Peter Timothy, printer of the South-Carolina Gazette, made it impossible for readers to ignore the notices that he ran in his newspaper for several weeks beginning in the summer of 1771. He exercised his prerogative as printer in designing a format that made his notice the most visible item in the newspaper, running it immediately below the masthead and across all three columns on the first page. Dated July 1, Timothy’s notice first appeared on July 4 and then in the next four issues before he inserted a revised version in subsequent editions. The printer informed readers that he intended “to have all his Affairs settled by the First of January next, so that he may depart the Province by the Beginning of Aprilfollowing.” To that end, he “GIVES THIS EARLY NOTICE thereof, to all Persons indebted to him, that they may prepare to make Payment to their Accompts … without giving him the unnecessary Trouble of calling again and again.” In addition, for those “many Subscribers in the Country whom he does not know, he begs such will give their Factors or Agents proper Orders to settle with him.”

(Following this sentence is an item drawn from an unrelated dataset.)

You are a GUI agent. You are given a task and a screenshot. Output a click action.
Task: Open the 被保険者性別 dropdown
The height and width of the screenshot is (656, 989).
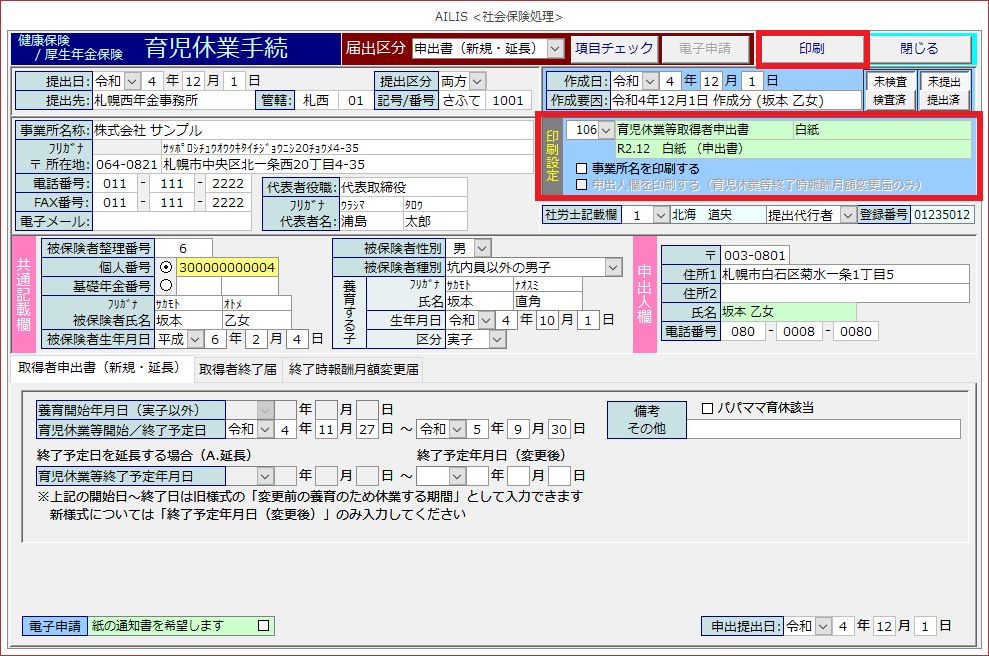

Advertising on the front page was not unusual in and off itself. The South-Carolina Gazette regularly featured advertisements on the first page. In the July 11 edition, Thomas Powell’s advertisement for “Dr. KEYSER’s famous PILLS” filled the entire first column, under a heading that labeled it a “New Advertisement,” making it the first item readers encountered below the masthead and Timothy’s notice. News from London comprised most of the second column, before a heading for “New Advertisements” introduced two shorter notices, one seeking passengers and freight for a ship departing for Philadelphia and the other calling on colonists to settle accounts with Robert Dillon. The third column contained a brief account of news from Charleston, a list of prices current of “South-Carolina Produce and Manufactures,” and “Timothy’s Marine List” (as the printer branded the shipping news from the customs house when he printed it in his newspaper). Readers of the South-Carolina Gazette were accustomed to seeing a variety of items, including advertisements, on the front page. Timothy could have made his notice the first item in the first column without altering the format of the page, complete with a “New Advertisement” heading, but that would have risked readers passing over it. Instead, he created a distinctive format that demanded readers give their attention to his important notice. Just as the incomplete “Marine List” on the front page included instructions to “[Turn to the last Page.]” for the remainder, the printer also deployed graphic design to guide readers in navigating the newspaper.